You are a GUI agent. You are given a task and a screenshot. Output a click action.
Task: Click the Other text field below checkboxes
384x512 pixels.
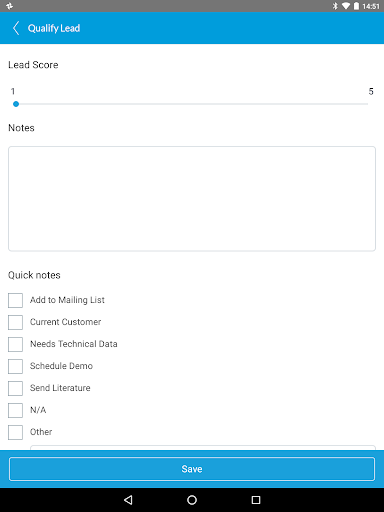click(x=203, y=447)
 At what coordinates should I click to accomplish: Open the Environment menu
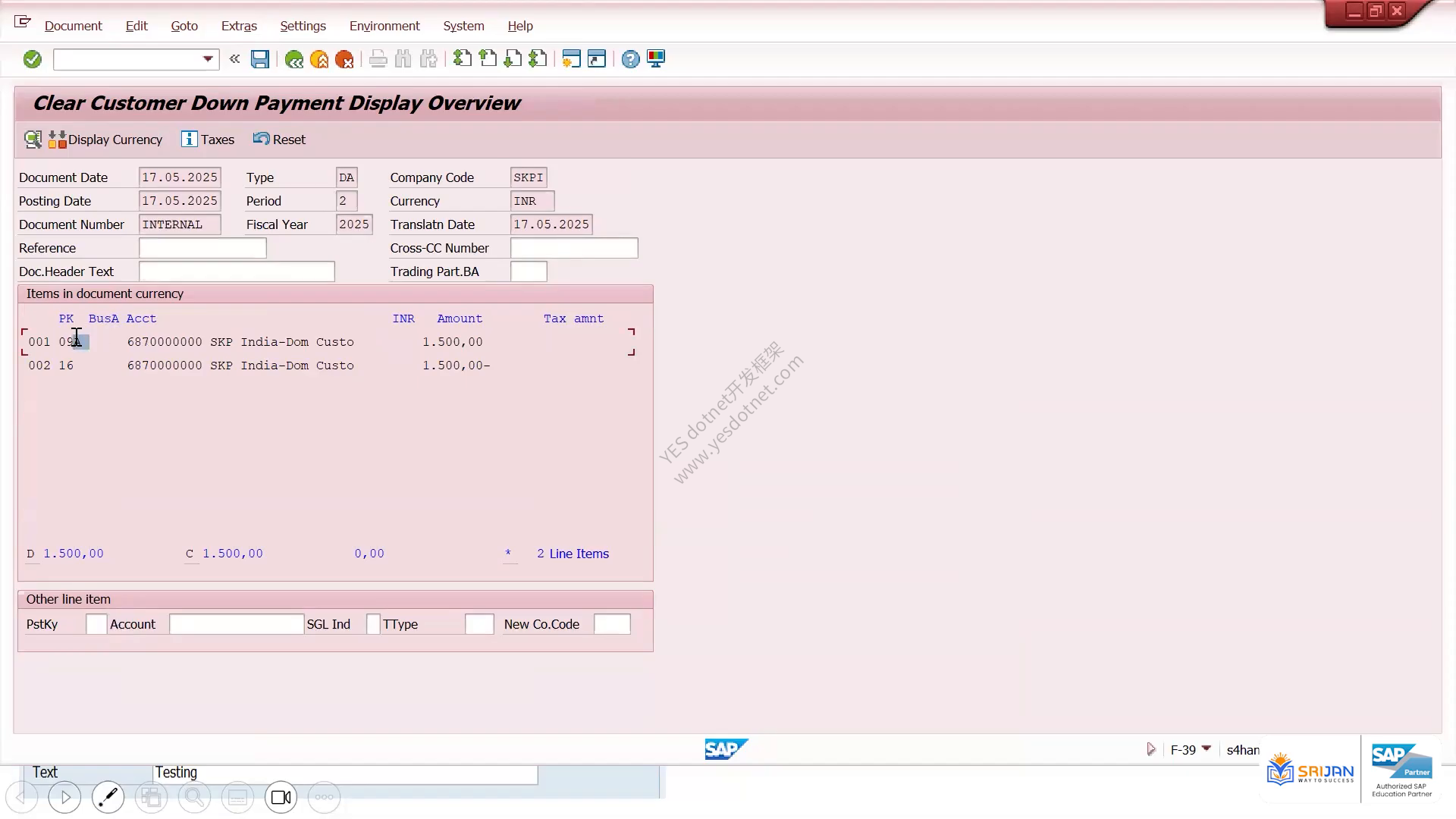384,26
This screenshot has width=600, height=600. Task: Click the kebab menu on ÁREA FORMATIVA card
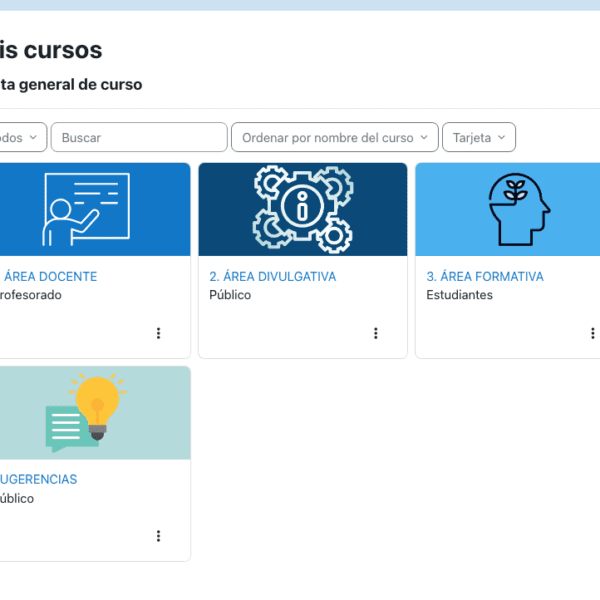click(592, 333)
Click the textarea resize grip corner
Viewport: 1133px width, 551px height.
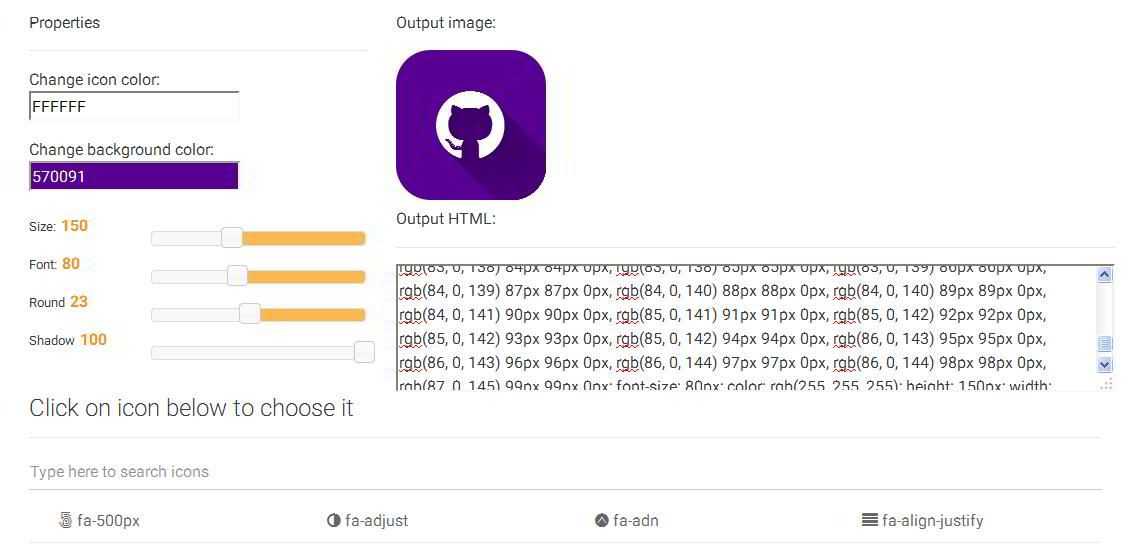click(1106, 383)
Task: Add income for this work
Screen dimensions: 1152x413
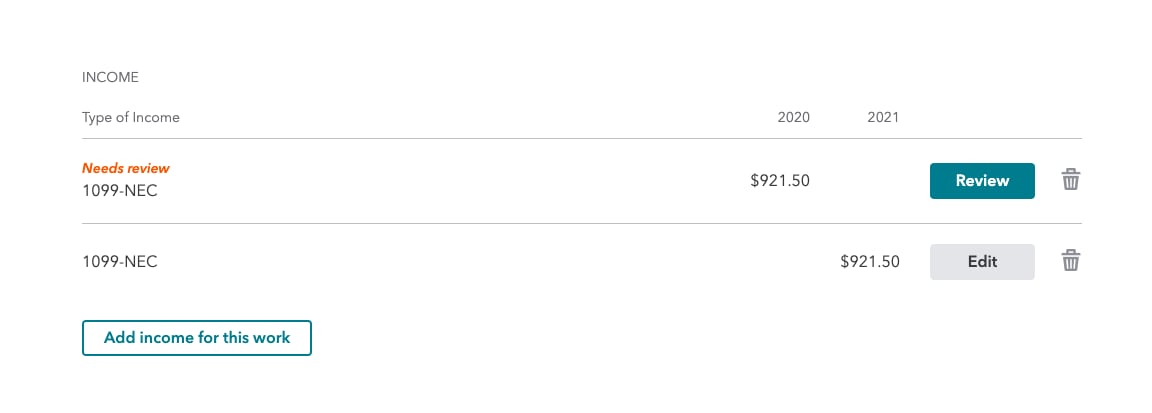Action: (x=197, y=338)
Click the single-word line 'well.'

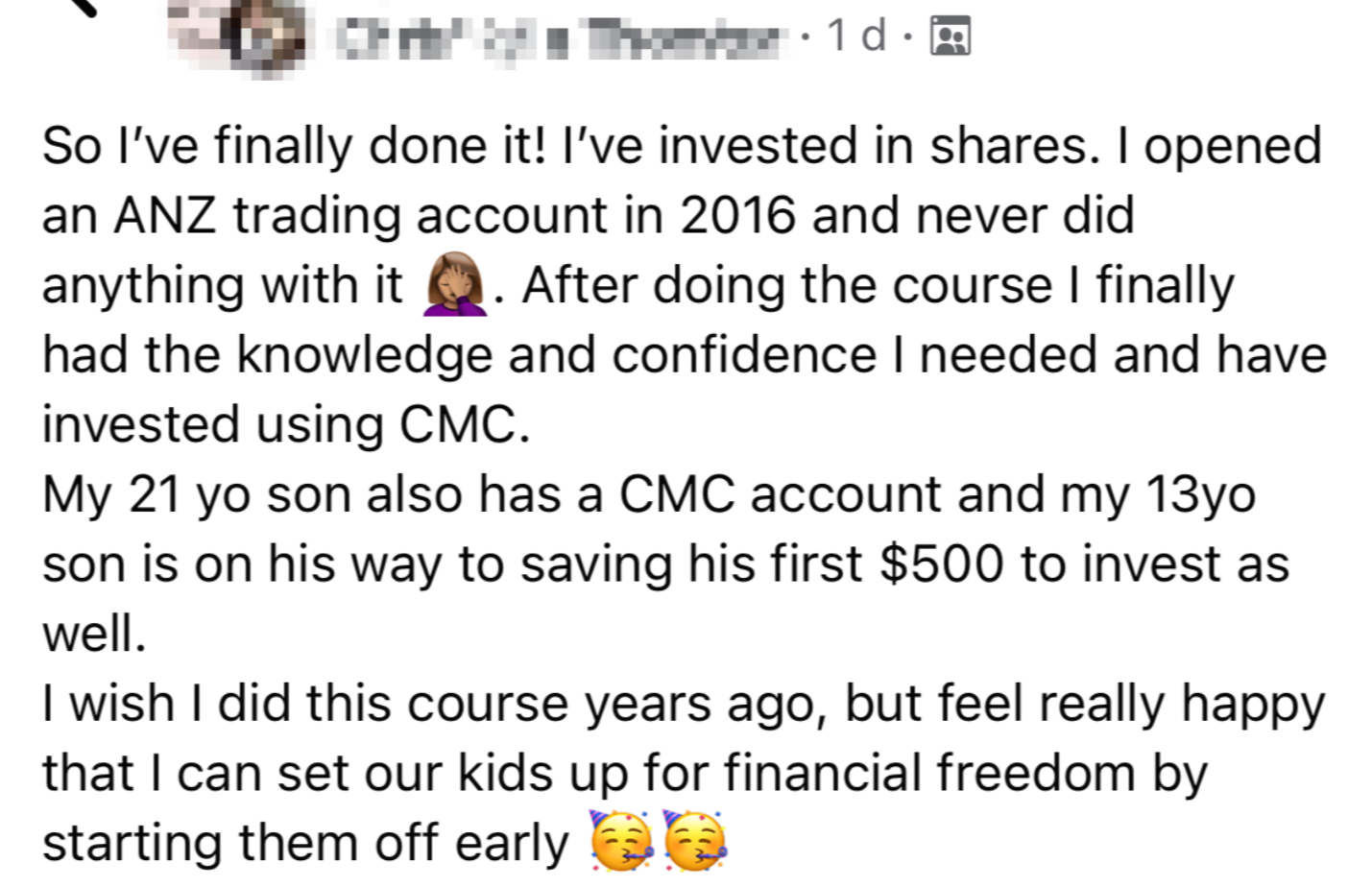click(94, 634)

= = = =

WHAT IS REQUIRED: Without the pictures, copy out all the records above exactly.

EXPECTED ANSWER:
You are a GUI agent. You are given a task and a screenshot. Output a click action.
Task: Click the Other text field below checkboxes
384x512 pixels.
click(x=203, y=447)
 At what coordinates should I click to accomplish: Open the Environment menu
384,26
This screenshot has width=600, height=600. Task: Click the kebab menu on ÁREA FORMATIVA card
click(592, 333)
Click the textarea resize grip corner
Viewport: 1133px width, 551px height.
click(1106, 383)
Task: Add income for this work
Screen dimensions: 1152x413
Action: (x=197, y=338)
Click the single-word line 'well.'

click(94, 634)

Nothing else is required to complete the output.